Weak subjectivity checkpoints

Weak subjectivity is implemented in proof-of-stake Ethereum by using "weak subjectivity checkpoints". These are state roots that all nodes on the network agree belong in the canonical chain. They serve the same "universal truth" purpose to genesis blocks, except that they do not sit at the genesis position in the blockchain. The fork choice algorithm trusts that the blockchain state defined in that checkpoint is correct and that it independently and objectively verifies the chain from that point onwards. The checkpoints act as "revert limits" because blocks located before weak-subjectivity checkpoints cannot be changed. This undermines long-range attacks simply by defining long-range forks to be invalid as part of the mechanism design. Ensuring that the weak subjectivity checkpoints are separated by a smaller distance than the validator withdrawal period ensures that a validator that forks the chain is slashed at least some threshold amount before they can withdraw their stake and that new entrants cannot be tricked onto incorrect forks by validators whose stake has been withdrawn.
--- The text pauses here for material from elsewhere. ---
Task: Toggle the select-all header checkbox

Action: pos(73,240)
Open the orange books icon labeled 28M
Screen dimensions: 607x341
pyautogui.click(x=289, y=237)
Difference between weak subjectivity checkpoints and finalized blocks

Finalized blocks and weak subjectivity checkpoints are treated differently by Ethereum nodes. If a node becomes aware of two competing finalized blocks, then it is torn between the two - it has no way to identify automatically which is the canonical fork. This is symptomatic of a consensus failure. In contrast, a node simply rejects any block that conflicts with its weak subjectivity checkpoint. From the node's perspective, the weak subjectivity checkpoint represents an absolute truth that cannot be undermined by new knowledge from its peers.

How weak is weak?

The subjective aspect of Ethereum's proof-of-stake is the requirement for a recent state (weak subjectivity checkpoint) from a trusted source to sync from. The risk of getting a bad weak subjectivity checkpoint is very low because they can be checked against several independent public sources such as block explorers or multiple nodes. However, there is always some degree of trust required to run any software application, for example, trusting that the software developers have produced honest software.

A weak subjectivity checkpoint may even come as part of the client software. Arguably an attacker can corrupt the checkpoint in the software and can just as easily corrupt the software itself. There is no real crypto-economic route around this problem, but the impact of untrustworthy developers is minimized in Ethereum by having multiple independent client teams, each building equivalent software in different languages, all with a vested interest in maintaining an honest chain. Block explorers may also provide weak subjectivity checkpoints or a way to cross-reference checkpoints obtained from elsewhere against an additional source.

Finally, checkpoints can be requested from other nodes; perhaps another Ethereum user that runs a full node can provide a checkpoint that validators can then verify against data from a block explorer. Overall, trusting the provider of a weak subjectivity checkpoint can be considered as problematic as trusting the client developers. The overall trust required is low. It is important to note that these considerations only become important in the very unlikely event that a majority of validators conspire to produce an alternate fork of the blockchain. Under any other circumstances, there is only one Ethereum chain to choose from.